Last week, the FBI did something relatively unprecedented when it released a timeline of serial killer Israel Keyes’s activities. Keyes, as Slate crime blogger Justin Peters has documented, is a notably confounding case because of a strategy of practiced senselessness: Besides flying across the country, then renting cars and driving further afield, he targeted complete strangers. If there was even a demographic connection between them, we still don’t know: The only reason authorities are even aware of possible crimes is because Keyes confessed in detail—although not enough detail that the Feds don’t need the public’s help.
Senselessness—I mean true, nihilistic senselessness, not the formless concept dredged up in the wake of every horrible crime—confounds us and our pattern-seeking brains. One of the reasons that crime in particular attracts us, in both real and fictional forms, is because of its easily accessible appeal to narrative: How a crime was committed can stoke our more prurient, gruesome pleasure centres, but it’s the why of it that fills newspaper column inches, blog posts and police procedurals.
The particular popularity of the latter is reflective of the fact that crime comes with a built-in narrative, the piecing together of the story of the offense. The Bridge, FX’s new series based on a Danish/Swedish original Bron, opens with a body laid across the U.S.-Mexican border. The unique circumstances—it’s actually two bodies made to look like one, making it a cross-border investigation—are a wrinkle, but we already have our central story, our narrative resolved (unless the show goes all The Killing on us).
Halfway into its 13-episode first season, The Bridge is proving to be a capable plot-twister and a fairly compelling buddy cop drama, bouncing the world-weary but altruistic Mexican detective Marco (Demian Bichir) off his dogged, Asperger’s-spectrum American counterpart, Sonya (Diane Kruger). What it is suffering from, at least so far, is a different kind of senselessness. Actually, senselessness is probably too strong a word—a better one might be aimlessness.
The basic narrative is chugging along nicely, with the emergence of an apparent serial killer, one who has so far poisoned a group of Mexicans who were trying to sneak over the border, and left another woman to die in the desert, live on webcam. Where it falls down, especially compared to some of its cable brethren, is in the story beyond the story, the meta-narrative that helps us make sense of the events playing out and what they say about our world.

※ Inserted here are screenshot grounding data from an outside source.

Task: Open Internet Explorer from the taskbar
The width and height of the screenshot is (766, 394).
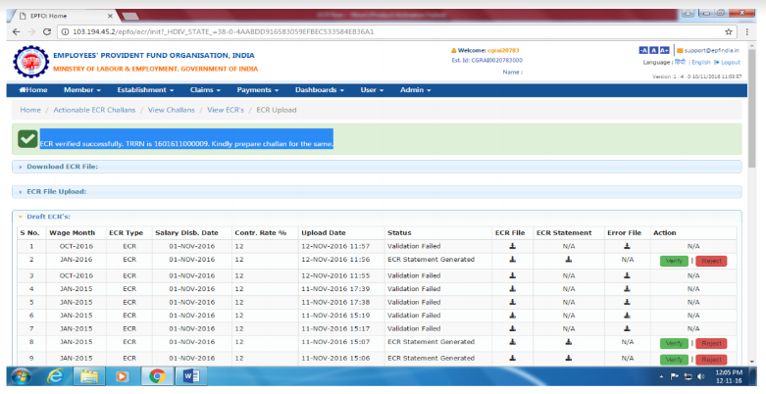Action: (x=55, y=375)
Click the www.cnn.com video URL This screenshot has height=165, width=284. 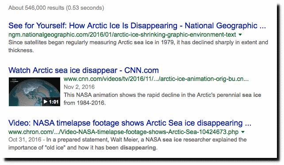point(156,79)
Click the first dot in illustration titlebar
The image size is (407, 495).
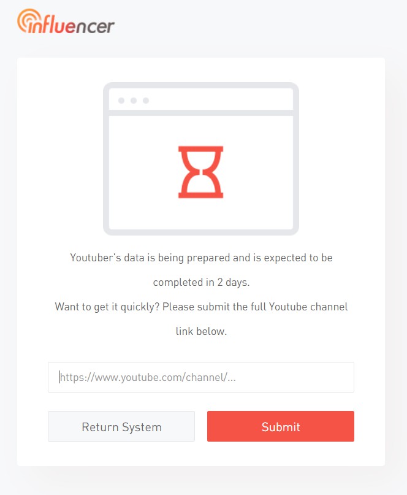click(x=121, y=101)
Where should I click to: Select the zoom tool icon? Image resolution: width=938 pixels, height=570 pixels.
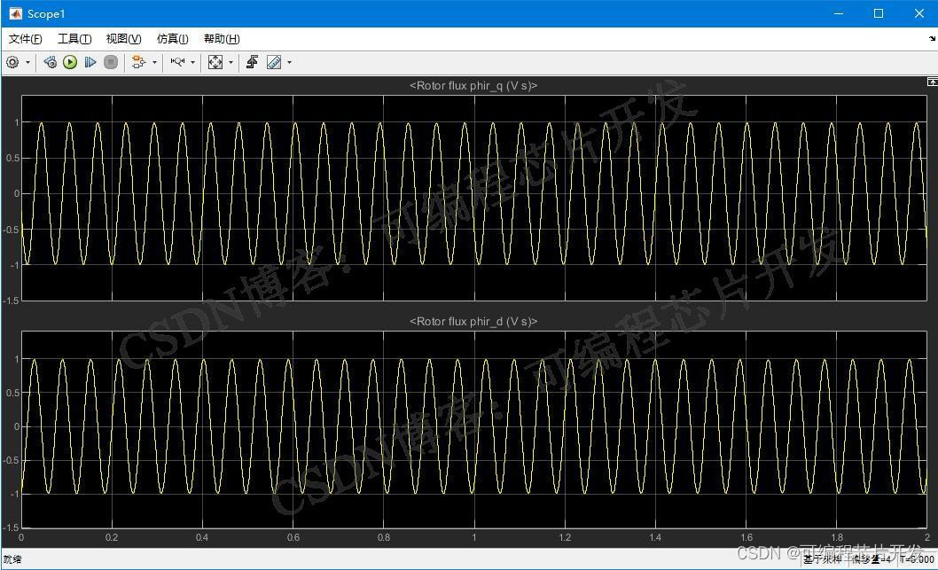[x=177, y=62]
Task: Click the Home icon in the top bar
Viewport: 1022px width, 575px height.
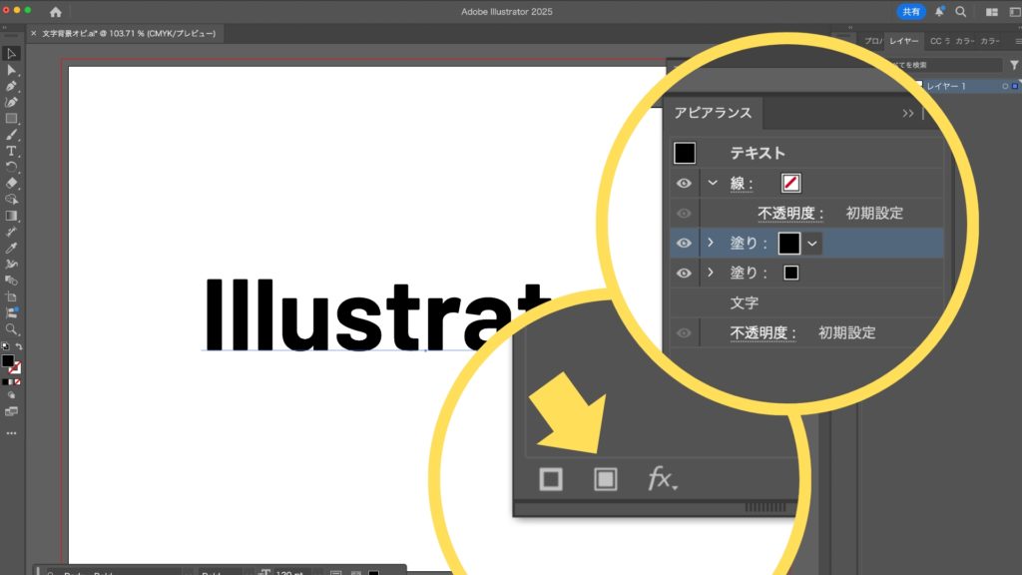Action: click(x=55, y=12)
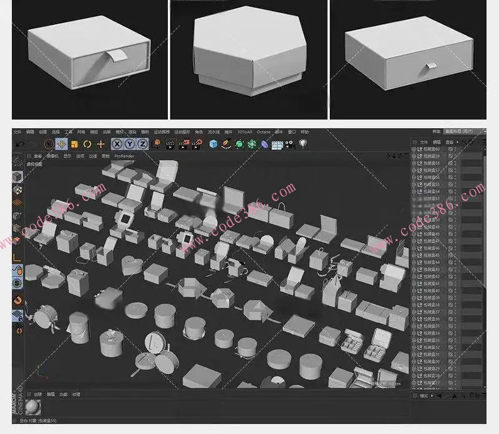Expand the 包装盒57 object in hierarchy
Viewport: 499px width, 434px height.
pyautogui.click(x=414, y=171)
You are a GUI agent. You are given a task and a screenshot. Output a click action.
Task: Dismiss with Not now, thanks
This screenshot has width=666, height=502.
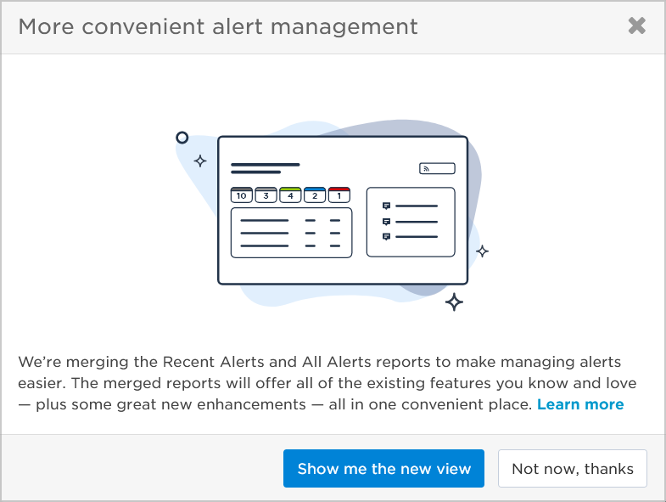(572, 468)
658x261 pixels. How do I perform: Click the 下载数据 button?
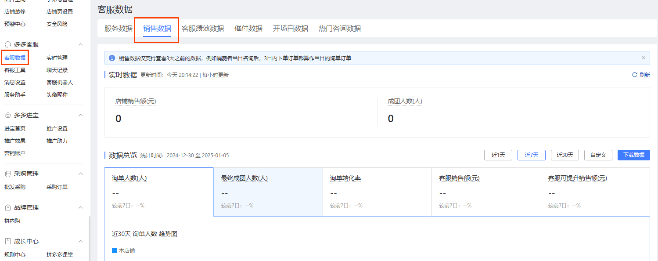633,155
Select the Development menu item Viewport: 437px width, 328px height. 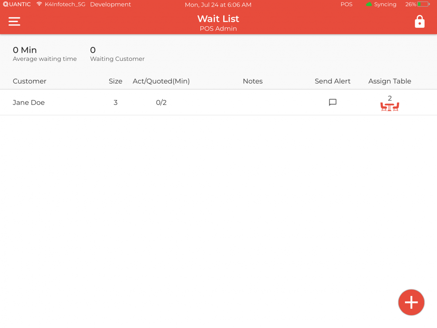[110, 4]
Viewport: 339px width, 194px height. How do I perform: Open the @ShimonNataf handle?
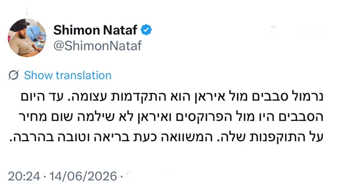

It’s not necessarily for a lack of trying. A garbled-voice message from the killer tells us that his motivation is drawing attention to those things we would rather ignore (in his case, the many missing women who go uninvestigated and unmourned in Mexico), which has obvious analogues in the situation playing out on the real border. But this concern for those who remain beneath our empathy seems more like a topical gloss than something woven into the show’s DNA. A subplot involving the widow of a wealthy rancher discovering her dead husband’s person-smuggling tunnel is an obvious metaphor for the things right below our feet, but is so far an afterthought with shades toward becoming an eventually-tied-up plot end. Our detectives, though well-drawn, don’t really possess any traces of the show’s apparent thematic concerns, to say nothing of the other supporting characters.
This isn’t the worst problem in the world to have—as a commenter pointed out on my piece about Orange is the New Black, execution usually counts as much as intent in our enjoyment of a series—but it increasingly seems to be the line between those television shows that capture our imagination and those that sit in the middle tier of “quality dramas” that pass the time without much electrifying it. Hell on Wheels, which just started its third season on AMC, is another good example, a show about building railroads that only glances at a lot of the mythic, metaphorical potential in that enterprise, trading more on a gruff portrayal of its characters lives.
Possibly this isn’t much of a surprise for fans of other mediums, but an overarching point is still a relatively new thing in television, ushered in, with so much else, during the cable era. The expansive demands of network series prize happenings, any happenings, more than theme—Scandal creator Shonda Rhimes alluded to this in a recent New York Times roundtable—and the “about” of most shows, even the really good ones, wasn’t much more than setting and various degrees of emotional honesty (think, like, NYPD Blue or the Herskovitz-Zwick world).
But, you know, how you gonna keep ‘em down on the farm? It’s a mark of maturity for television that our narratives need bigger narratives to really stick with us, and as with most heightened expectations, it’s more blessing than curse. In this case, it makes television an even more mimetic medium: Now the fictional world needs as much order as the real one.